We examined the monthly area proportions of different drought and flood-risk categories in the PRB over April 2002 to December 2022, as shown in Figure 9. Distinct colors denote different drought levels and flood risk classes. The results indicate alternating occurrence of drought and flood events in the basin, with flooding occurring more frequently than drought. Droughts tend to manifest during low precipitation periods, whereas floods more often occur during high precipitation months (e.g., from June to August).
Figure 9a shows that in 2021, the PRB experienced the most severe drought during the study period, consistent with reports by the Pearl River Water Resources Commission of the Ministry. This drought was likely associated with La Niña conditions and a negative phase of the PDO, which contributed to significantly reduced precipitation across the basin. This drought persisted from December 2020 to August 2021, spanning 9 months. During this period, the area proportions of severe drought (D3) and extreme drought (D4) reached 19.65% and 14.27%, respectively. Notably, in February 2021, the drought reached its peak extent, with area proportions of 33.33% for D4, 17.89% for D3, 12.20% for moderate drought (D2), and 13.82% for mild drought (D1).
As shown in Figure 9b, the probability of flood occurrence increases during the wet season, particularly in June, when the mean FPI reached 61.31%, indicating a moderate flood risk. The PRB’s most extreme flood event occurred in June 2005, known as the “05·6” flood, when the proportion of area with FPI greater than 70% reached a peak of 75.32%, the highest across the entire study period. This confirms the effectiveness of FPI in monitoring large-scale flood events. Additionally, high flood risks were also observed in June 2008 and June 2010, with the area proportions exceeding 70% reaching 63.20% and 64.07%, respectively.

5. Discussion

The coarse native resolution of GRACE/GFO, with the need for spectral truncation and filtering, limits direct monitoring of small and medium basins. This limitation hampers the direct application of GRACE/GFO data for small regional water resource management, where finer spatial detail is often essential. To address this challenge, integrating satellite gravity observations with high-resolution hydrological models provides a feasible approach to improve the spatial resolution of TWSA estimates. Previous downscaling approaches either assimilate GRACE/GFO-derived TWSA into hydrological or land-surface models to enhance spatial resolution [22,23], statistically relate GRACE/GFO-derived TWSA to finer-resolution predictors [27,28], or impose model-based spatial patterns through scaling factors and mascon regularization [63,64,65,66,67]. Statistical and machine-learning downscaling schemes can capture complex relationships between GRACE/GFO-derived TWSA and climatic or land-surface indices, but they often rely heavily on the choice of predictors and may extrapolate poorly outside the training domain. Model-based scaling methods can improve spatial detail, yet they may retain biases from the underlying hydrological model and are sometimes restricted to simple linear relationships between large-scale and small-scale signals. In this study, the downscaled TWSA product developed via a joint inversion framework effectively inherits the fine-scale spatial heterogeneity from the WGHM model while enhancing consistency with GRACE/GFO observations. This fusion enables more accurate detection of local water storage changes and improves alignment with observed water balance components.
However, several limitations should be acknowledged. First, our downscaling assumes a stable relationship between large-scale mass change and modelled spatial patterns, so any spatial structural biases in WGHM can propagate to the downscaling product. Second, validation at the pixel scale is indirect because independent high-resolution TWSA measurements are not available. We can only spatially upscaling the downscaled TWSA by applying the same spherical harmonic truncation and filtering as for GRACE/GFO, so that both fields share a common spatial resolution and can be compared at pixel scale. Alternatively, we evaluate the product at the effective GRACE/GFO scale, that is, at basin-averaged TWSA. Third, because groundwater well observations are sparse and specific yield is poorly constrained, we use a water-balance approach to independently assess the reliability of the downscaling.

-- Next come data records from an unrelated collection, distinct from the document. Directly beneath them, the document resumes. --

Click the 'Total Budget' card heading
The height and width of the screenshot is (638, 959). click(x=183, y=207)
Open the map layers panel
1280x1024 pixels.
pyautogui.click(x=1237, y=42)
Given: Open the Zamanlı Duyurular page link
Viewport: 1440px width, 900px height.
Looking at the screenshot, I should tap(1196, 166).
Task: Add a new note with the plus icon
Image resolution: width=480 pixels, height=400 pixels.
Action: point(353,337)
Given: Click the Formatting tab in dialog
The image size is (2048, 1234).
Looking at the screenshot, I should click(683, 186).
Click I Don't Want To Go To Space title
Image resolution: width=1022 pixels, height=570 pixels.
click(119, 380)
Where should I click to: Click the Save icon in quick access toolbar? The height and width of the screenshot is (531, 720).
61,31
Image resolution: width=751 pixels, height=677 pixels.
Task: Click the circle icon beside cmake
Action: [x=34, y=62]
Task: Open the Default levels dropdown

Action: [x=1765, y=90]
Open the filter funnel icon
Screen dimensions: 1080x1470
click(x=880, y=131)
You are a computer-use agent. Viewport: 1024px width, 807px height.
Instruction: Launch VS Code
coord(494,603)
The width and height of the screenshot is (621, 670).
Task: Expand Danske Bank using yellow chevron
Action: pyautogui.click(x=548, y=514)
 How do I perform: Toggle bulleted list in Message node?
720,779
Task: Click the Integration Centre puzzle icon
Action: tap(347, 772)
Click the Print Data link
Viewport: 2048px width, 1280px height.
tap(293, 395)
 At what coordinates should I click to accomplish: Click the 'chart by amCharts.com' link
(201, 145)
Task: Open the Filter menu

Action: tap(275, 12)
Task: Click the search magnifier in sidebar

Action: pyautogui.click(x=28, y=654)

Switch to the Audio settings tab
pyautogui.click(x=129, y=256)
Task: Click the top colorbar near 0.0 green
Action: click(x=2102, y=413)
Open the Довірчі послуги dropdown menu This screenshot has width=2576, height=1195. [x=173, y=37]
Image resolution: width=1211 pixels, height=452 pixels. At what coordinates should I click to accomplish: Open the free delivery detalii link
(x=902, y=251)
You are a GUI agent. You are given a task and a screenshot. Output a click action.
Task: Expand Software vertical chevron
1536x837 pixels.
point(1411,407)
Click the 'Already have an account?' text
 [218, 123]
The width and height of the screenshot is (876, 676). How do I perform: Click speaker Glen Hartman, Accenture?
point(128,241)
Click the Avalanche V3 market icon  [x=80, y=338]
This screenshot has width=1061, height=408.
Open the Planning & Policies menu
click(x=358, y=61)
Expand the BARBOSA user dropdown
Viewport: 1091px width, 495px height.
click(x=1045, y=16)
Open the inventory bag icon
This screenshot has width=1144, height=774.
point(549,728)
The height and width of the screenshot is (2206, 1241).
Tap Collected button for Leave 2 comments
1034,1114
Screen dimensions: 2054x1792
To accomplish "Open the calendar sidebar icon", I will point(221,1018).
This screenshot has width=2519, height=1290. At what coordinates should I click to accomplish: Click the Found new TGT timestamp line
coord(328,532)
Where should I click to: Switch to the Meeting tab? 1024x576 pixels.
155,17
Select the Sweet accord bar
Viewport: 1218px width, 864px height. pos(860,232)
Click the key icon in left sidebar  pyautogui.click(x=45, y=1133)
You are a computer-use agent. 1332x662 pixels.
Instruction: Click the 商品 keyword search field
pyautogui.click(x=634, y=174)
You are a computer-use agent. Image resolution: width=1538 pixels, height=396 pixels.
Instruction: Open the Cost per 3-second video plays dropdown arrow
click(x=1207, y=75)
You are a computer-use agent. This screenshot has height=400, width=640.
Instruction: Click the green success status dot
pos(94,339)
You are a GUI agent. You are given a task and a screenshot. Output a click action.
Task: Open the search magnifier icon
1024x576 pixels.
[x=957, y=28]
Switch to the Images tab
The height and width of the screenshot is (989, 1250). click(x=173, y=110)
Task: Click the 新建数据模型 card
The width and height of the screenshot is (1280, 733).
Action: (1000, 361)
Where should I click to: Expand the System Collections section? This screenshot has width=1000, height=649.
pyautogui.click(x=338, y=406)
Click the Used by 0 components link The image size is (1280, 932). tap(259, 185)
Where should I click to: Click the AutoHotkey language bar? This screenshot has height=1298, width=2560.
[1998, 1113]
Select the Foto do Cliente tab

However, uncertainties in precipitation, evapotranspiration, and runoff propagate into the water balance closure [68], and different strategies for deriving TWF from TWSA can also influence the inferred fluxes [53].
In addition, the SHAP analysis used in this study is statistical, not causal, and is sensitive to feature correlation and lag structure. SHAP values summarize how the predictive model uses the available features, and thus they are sensitive to feature collinearity, lag structure, and the definition of anomalies. In our application, correlations among driver variables may distribute importance across multiple predictors [69], and the lack of explicit lags may underestimate delayed responses of TWSA to meteorological forcing. Incorporating lagged predictors, group attributions for collinear variables, and anomaly-based modelling would sharpen process interpretation.
To overcome the spatiotemporal limitations of satellite gravimetry in the future, the anticipated deployment of multi-pair gravimetry missions (e.g., the Chinese gravity mission and the joint ESA/NASA Mass-change And Geosciences International Constellation mission), holds great promise for fundamentally advancing the spatial and temporal resolution of satellite gravimetry observations [70,71,72,73]. These future missions are expected to provide improvements in the native resolution of gravity-derived products without requiring reliance on external models. However, until such systems are operational, downscaling approaches that combine GRACE/GFO observations with model-based priors remain indispensable. Continued methodological advancements in this area will be crucial to unlocking the full potential of satellite gravimetry for basin-scale hydrological monitoring [19,22,23,24,26,27], especially in data-scarce or hydrologically complex regions.

6. Conclusions

In this study, we applied a downscaled TWSA product derived from a joint inversion downscaling framework to improve the spatial resolution of GRACE/GFO-derived estimates in the PRB. The downscaled product demonstrates clear advantages over WGHM simulations in capturing both the magnitude and temporal variations of TWSA at basin and pixel scales. Compared to WGHM, the downscaled TWSA product shows consistently lower NRMSE and higher CC and NSE when evaluated against GRACE/GFO observations, with performance further improved after spatial filtering to match the effective resolution of GRACE/GFO. The downscaled product also improves the estimations of water fluxes, aligning more closely with estimates from the water balance equation than WGHM, particularly in terms of seasonal dynamics.
The PRB exhibits pronounced seasonal and interannual water storage variability. Storage accumulates from April to July when precipitation exceeds evapotranspiration and runoff, and peaks in July. From April 2002 to December 2022, TWSA alternates between periods of decline and recovery. On annual timescales, TWSA agrees with annual variations in precipitation and runoff, with CC of 0.77 and 0.82, while evapotranspiration is comparatively stable. Large-scale climate modes modulate these relationships, with El Niño and a warm PDO phase favoring wetter conditions and La Niña and a cold PDO phase favoring drier conditions. XGBoost and SHAP attribution identifies precipitation as the leading driver, followed by runoff and evapotranspiration. Apparent positive contributions from evapotranspiration and vegetation indices may reflect wet-season co-variability rather than direct increases in storage.
Area proportions of DSI and FPI categories reveal alternating drought and flood conditions. The most severe drought within the study period occurred from December 2020 to August 2021, and flood risk is highest in the wet season, with June 2005 exhibiting the largest FPI value. These results show that the downscaled TWSA supports regional hydrological monitoring and risk assessment. Integrating satellite gravity with model priors through joint inversion enhances the spatiotemporal fidelity of TWSA and provides actionable information for water resources management in data-limited regions.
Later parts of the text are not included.